• **What you should do**
Everything from the line holding "Where should I" to the end of the listing below should be copied exactly, line for line, minus the pictures.

• **Records supplied**
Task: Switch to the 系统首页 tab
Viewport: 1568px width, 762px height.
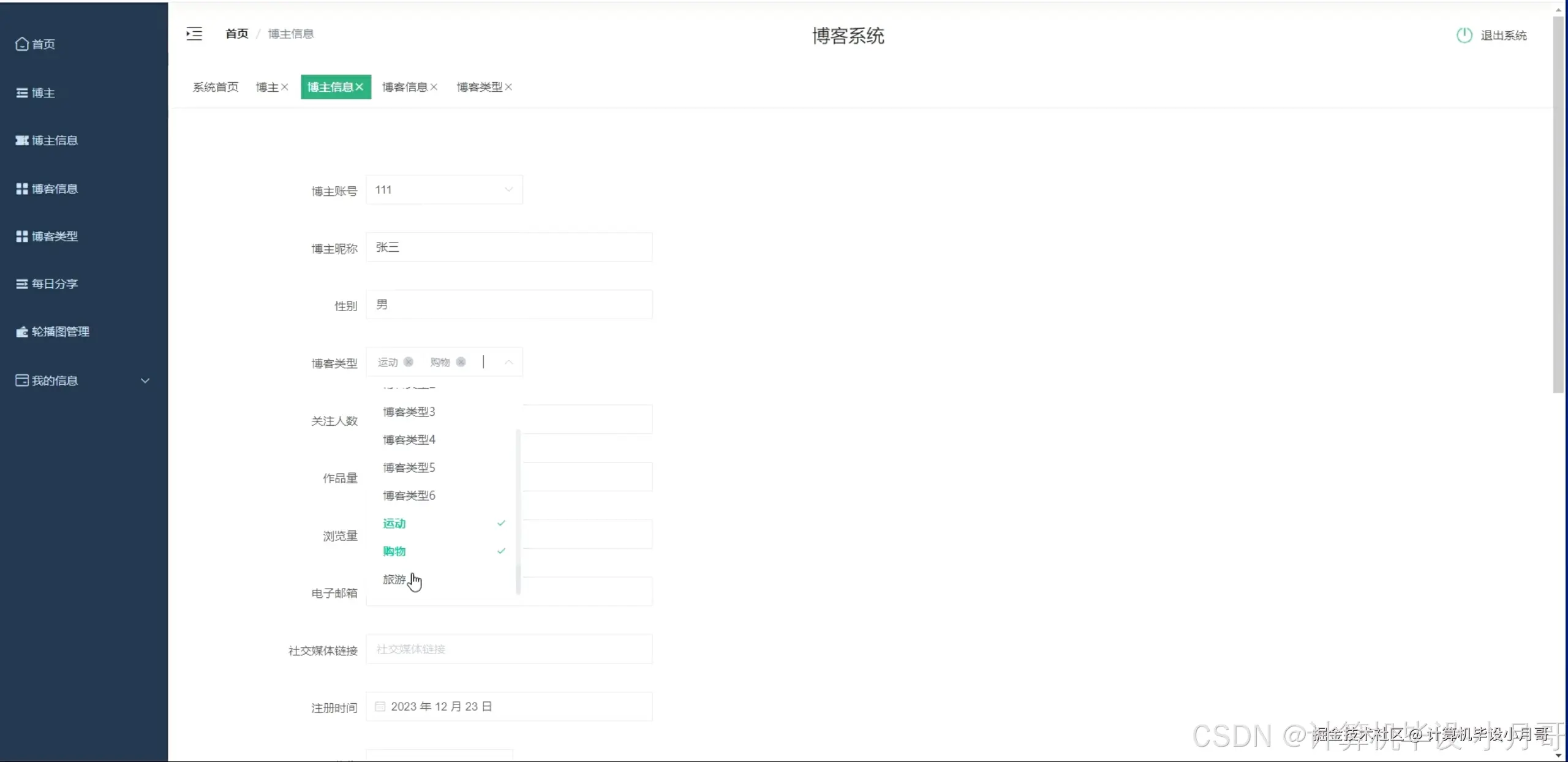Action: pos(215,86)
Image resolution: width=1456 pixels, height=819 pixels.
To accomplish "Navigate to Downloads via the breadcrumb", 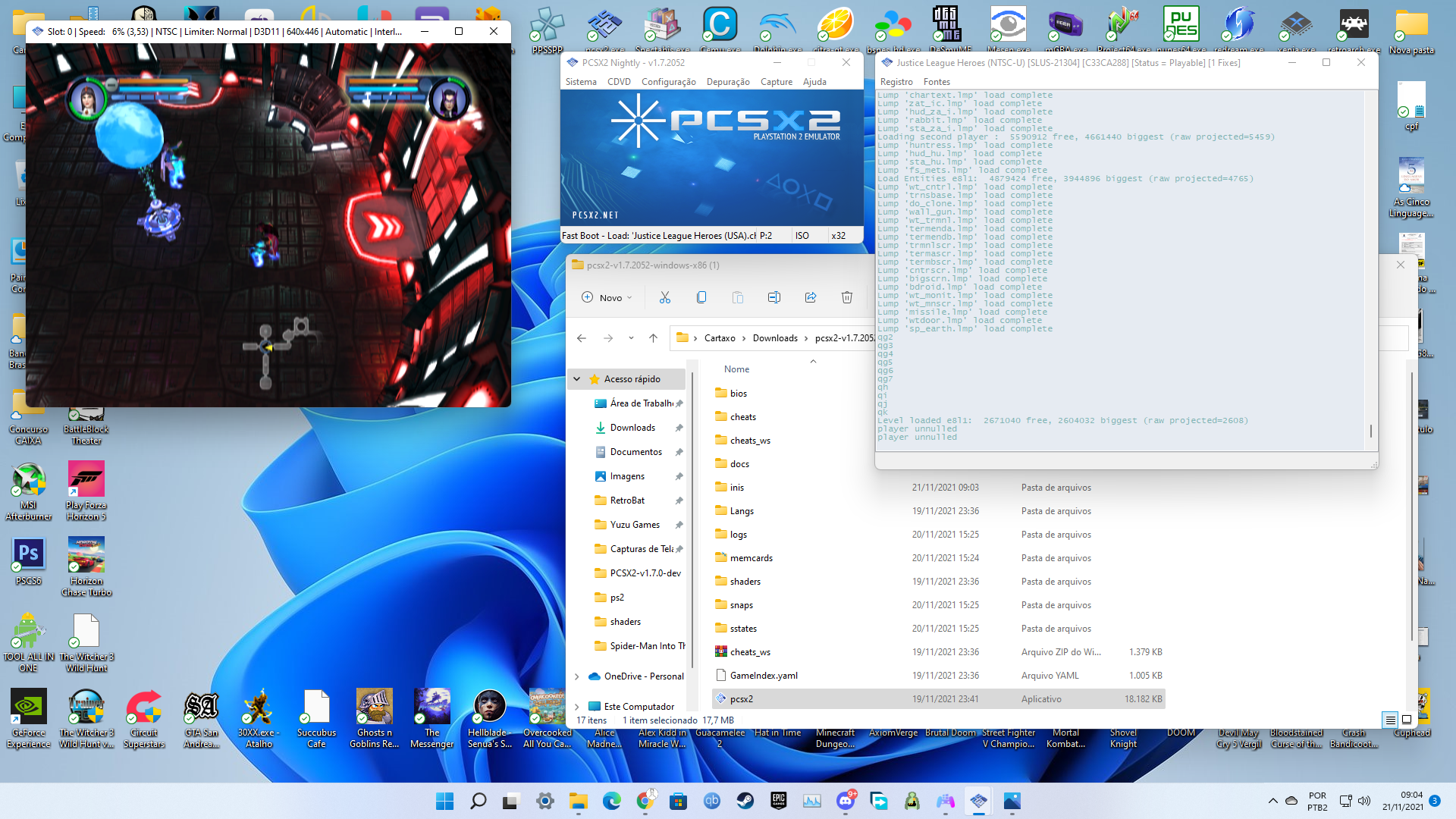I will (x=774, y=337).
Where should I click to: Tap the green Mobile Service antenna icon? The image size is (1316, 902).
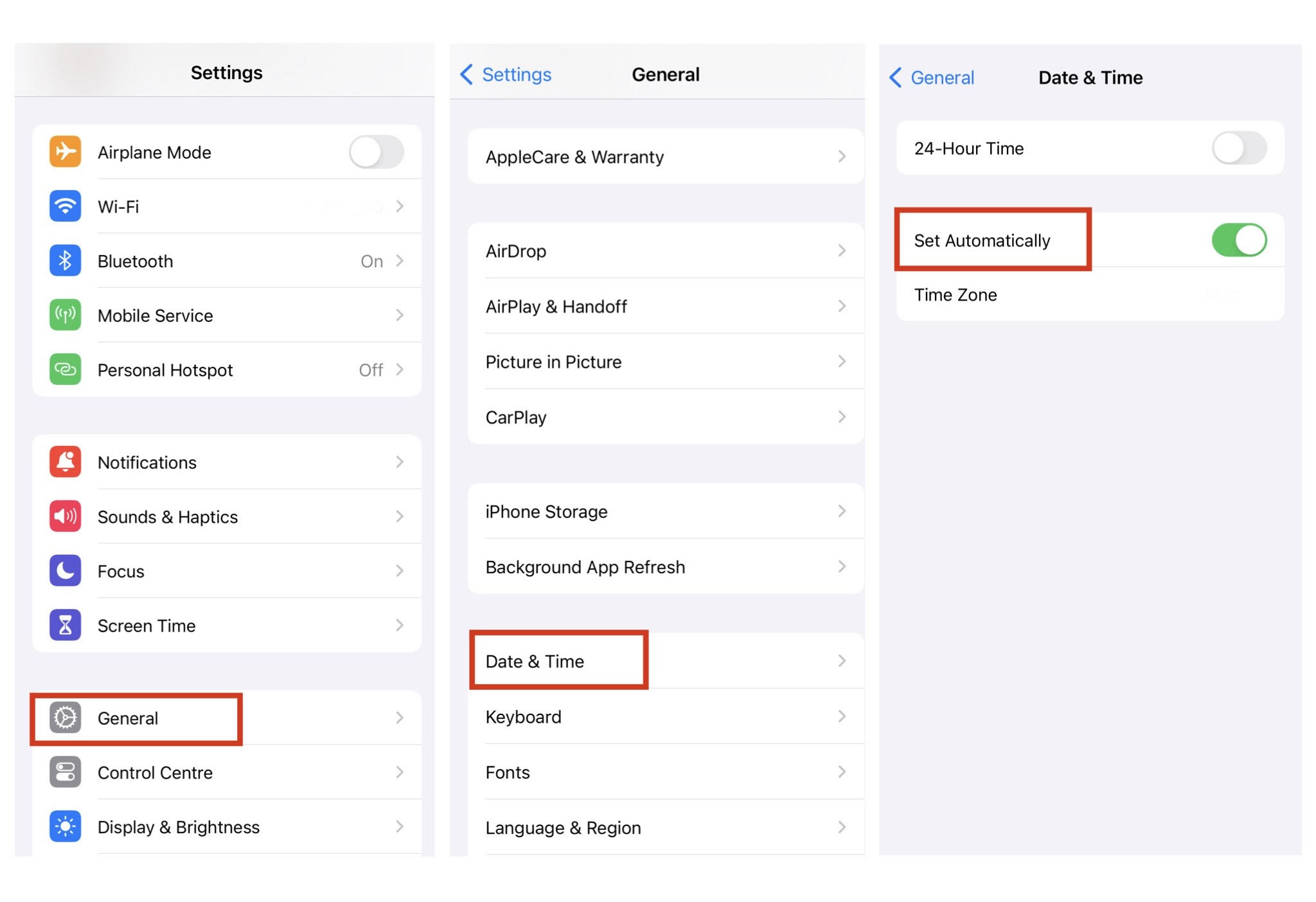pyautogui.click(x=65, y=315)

• **Response to this exercise**
Where should I click to: Tap the green Mobile Service antenna icon? The image size is (1316, 902).
pyautogui.click(x=65, y=315)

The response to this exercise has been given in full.